--- Listed entries Enclosed Below ---

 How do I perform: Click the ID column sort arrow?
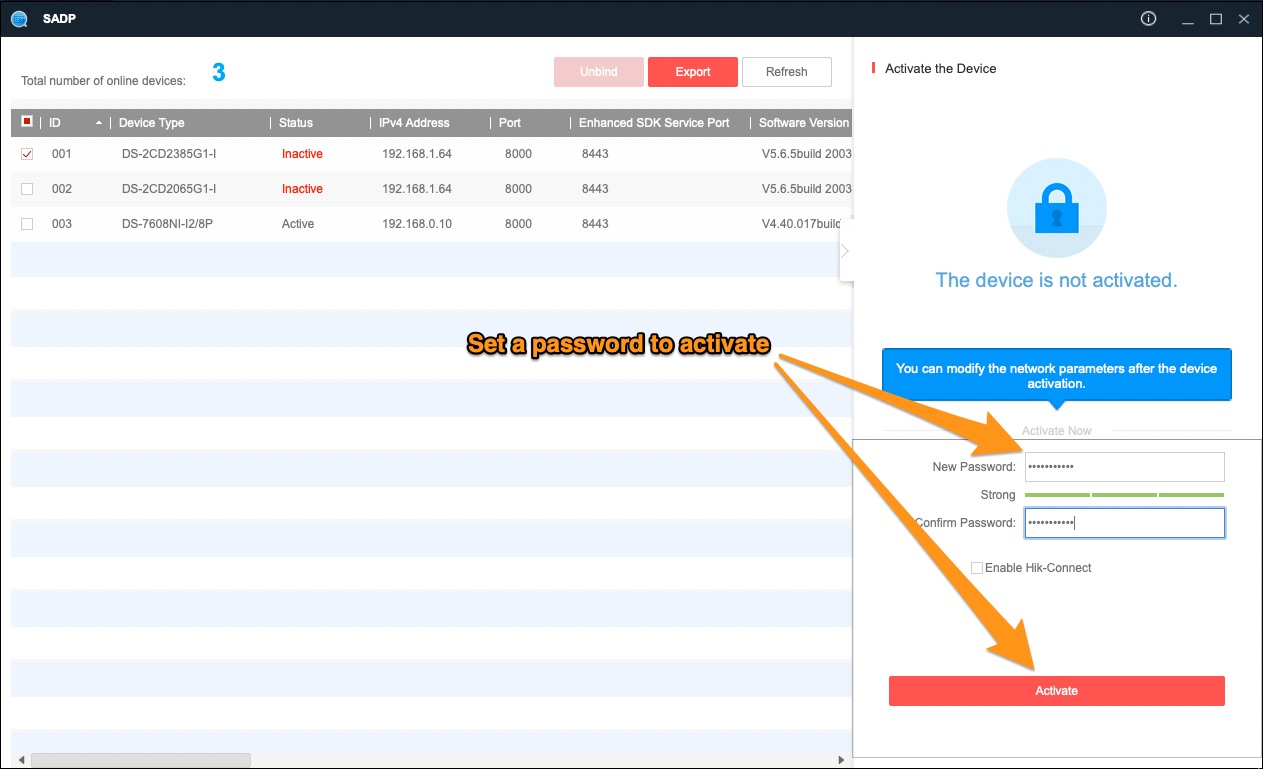tap(98, 123)
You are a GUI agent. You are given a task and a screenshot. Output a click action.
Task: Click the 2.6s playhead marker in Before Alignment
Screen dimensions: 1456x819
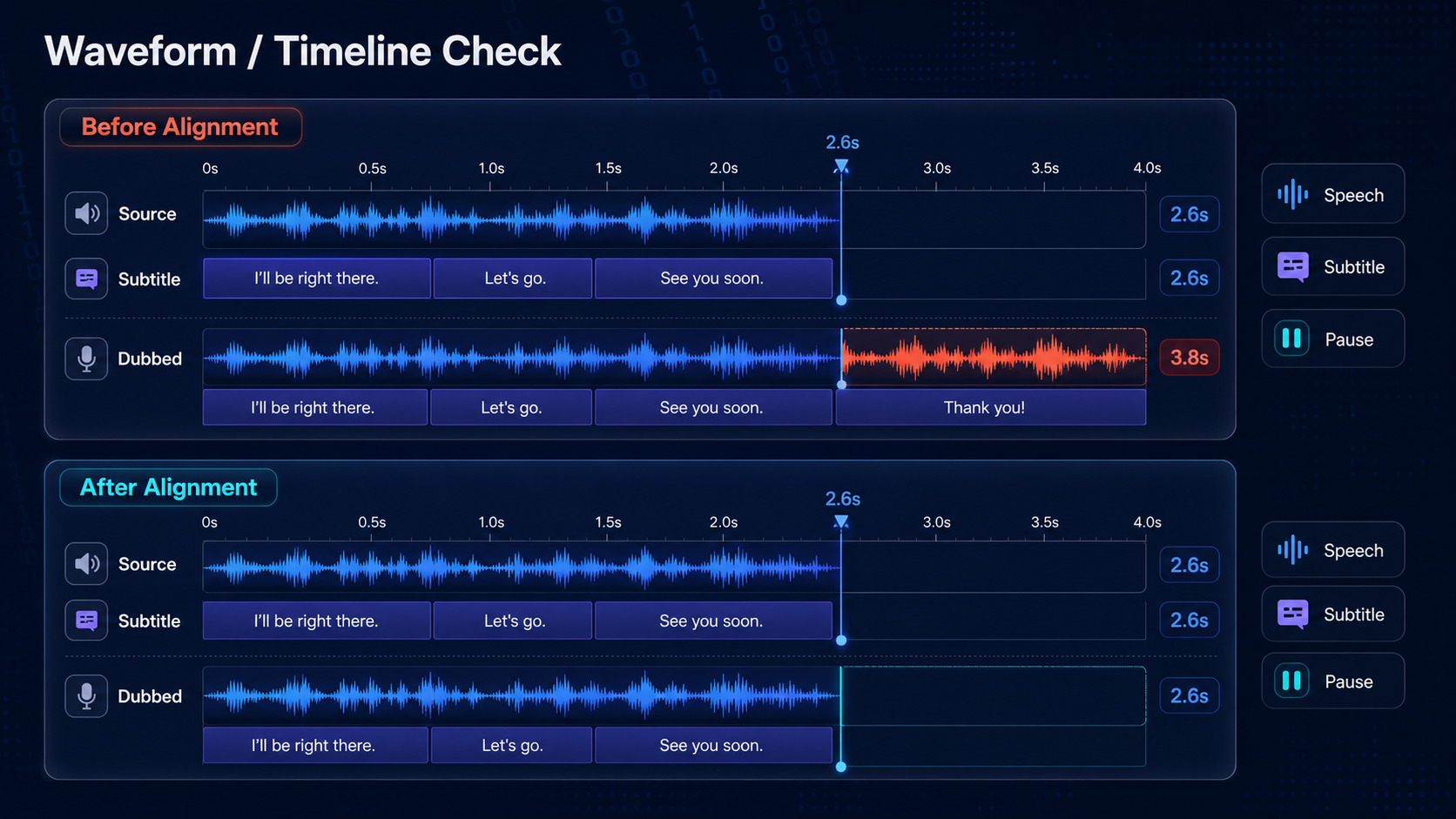tap(841, 165)
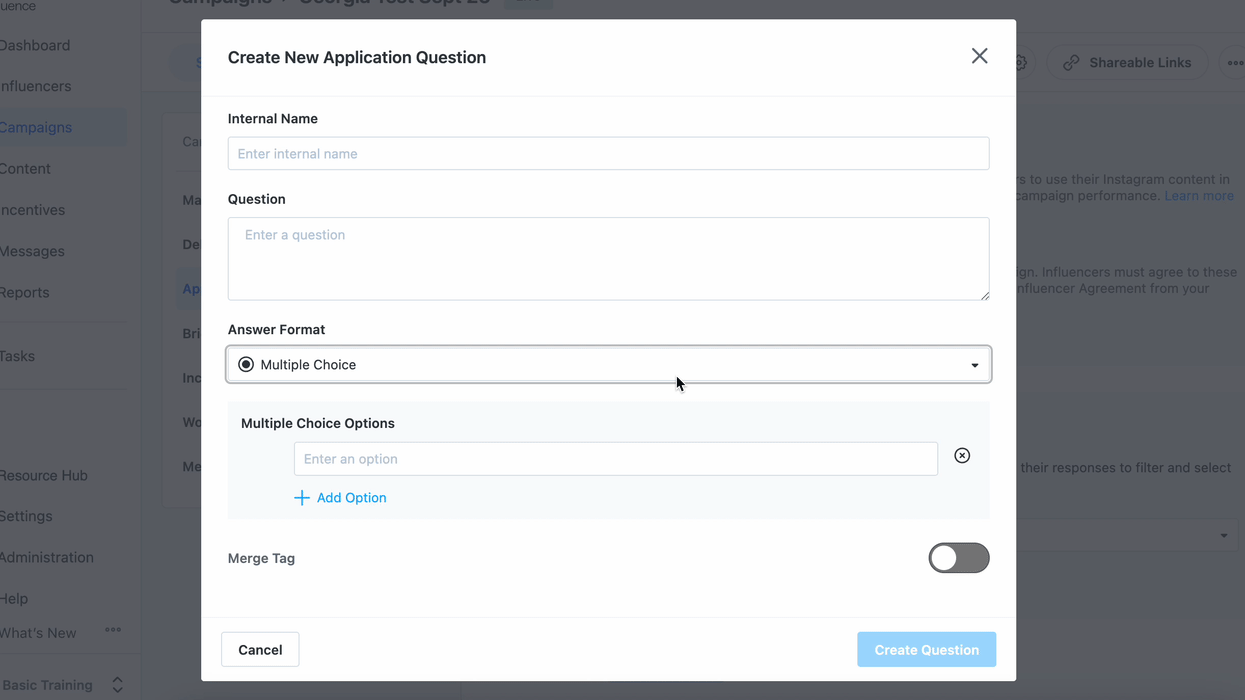
Task: Open Campaigns in the sidebar
Action: (x=36, y=128)
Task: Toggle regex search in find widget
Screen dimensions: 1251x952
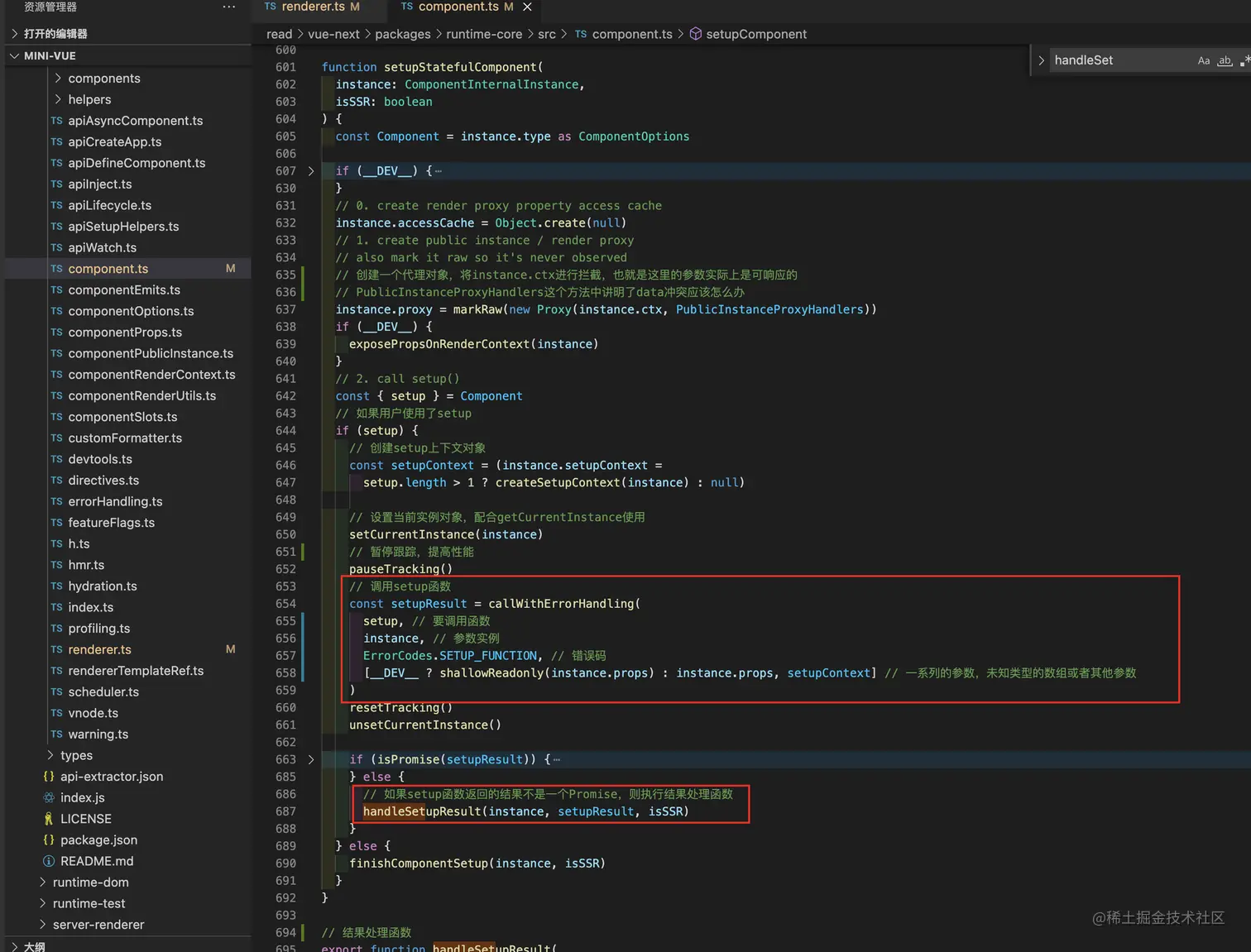Action: (x=1244, y=60)
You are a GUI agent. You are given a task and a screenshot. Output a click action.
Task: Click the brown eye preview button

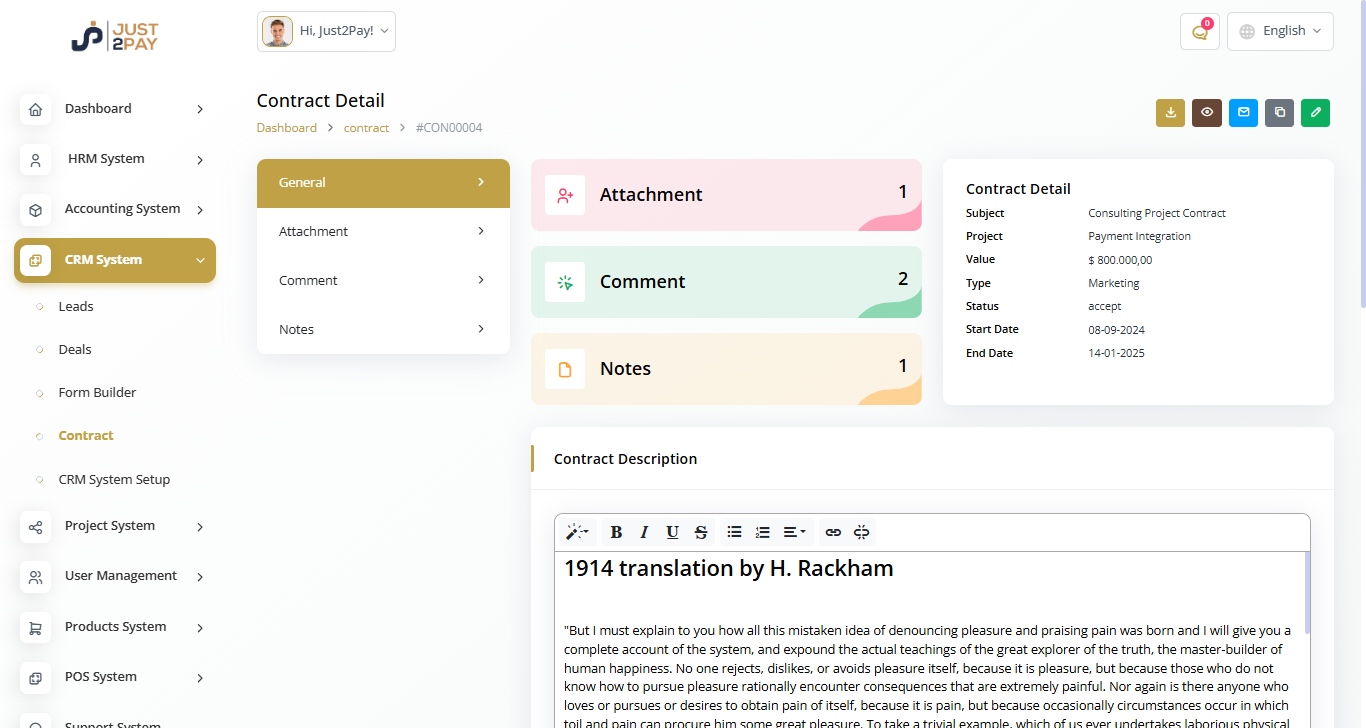[x=1207, y=113]
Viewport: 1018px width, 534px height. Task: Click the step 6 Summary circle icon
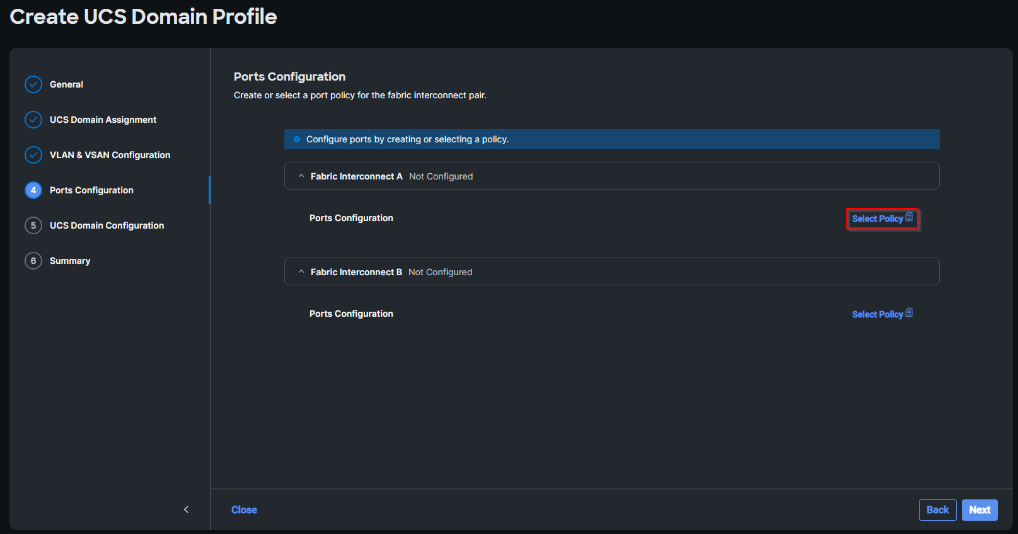pos(33,261)
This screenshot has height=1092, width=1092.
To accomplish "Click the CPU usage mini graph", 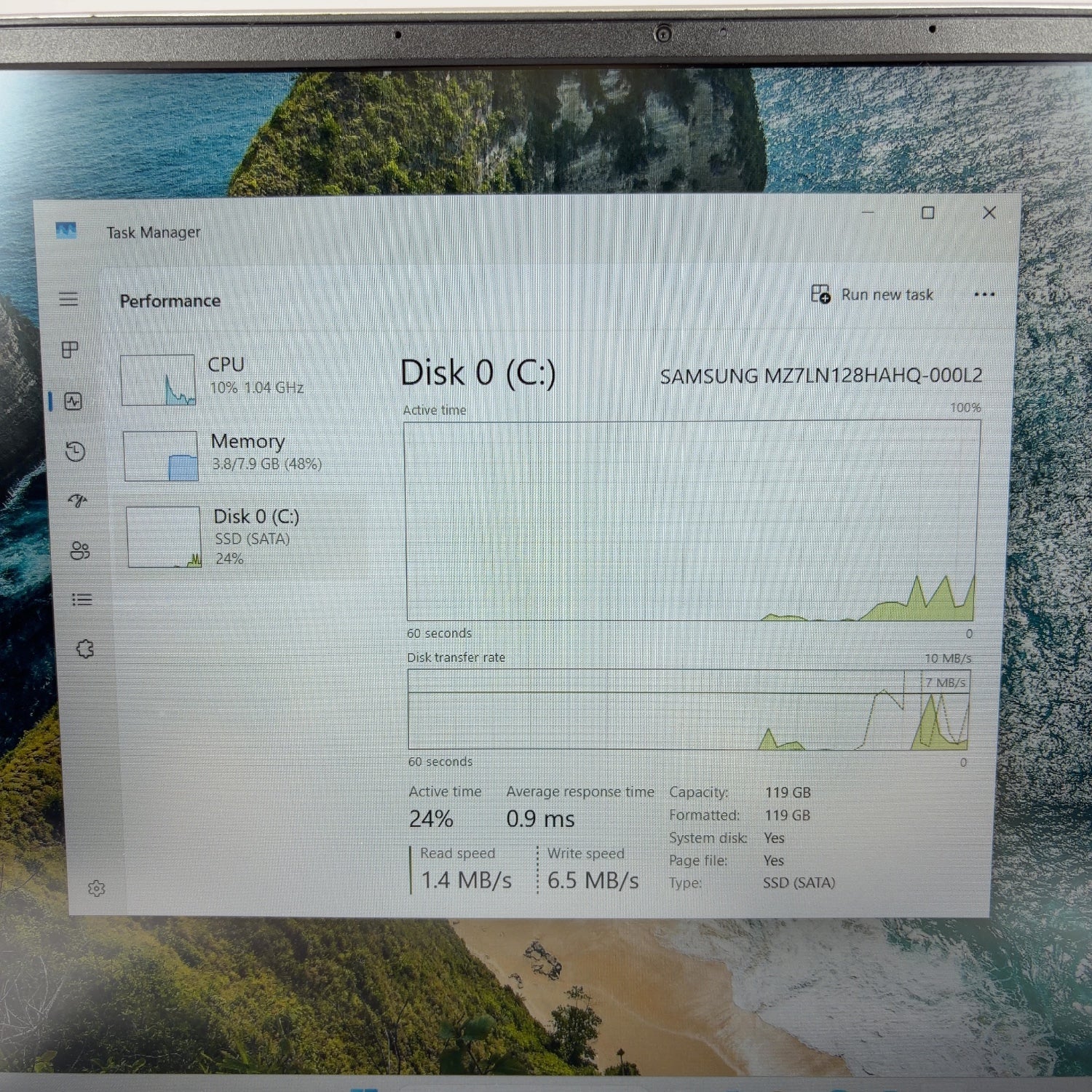I will (x=159, y=379).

--- End of Enclosed Listed entries ---

Problem details -> Print the line above containing "Screen dimensions: 1251x952", the line containing "This screenshot has height=1092, width=1092.", and everything between them, exactly as written. Pictures stay out.

Solution for this problem ->
Screen dimensions: 1251x952
Action: (x=1244, y=60)
You are a GUI agent. You are given a task and a screenshot. Output a click action.
Task: Click the brown eye preview button

[x=1207, y=113]
Viewport: 1018px width, 534px height. Task: Click the step 6 Summary circle icon
pos(33,261)
This screenshot has height=1092, width=1092.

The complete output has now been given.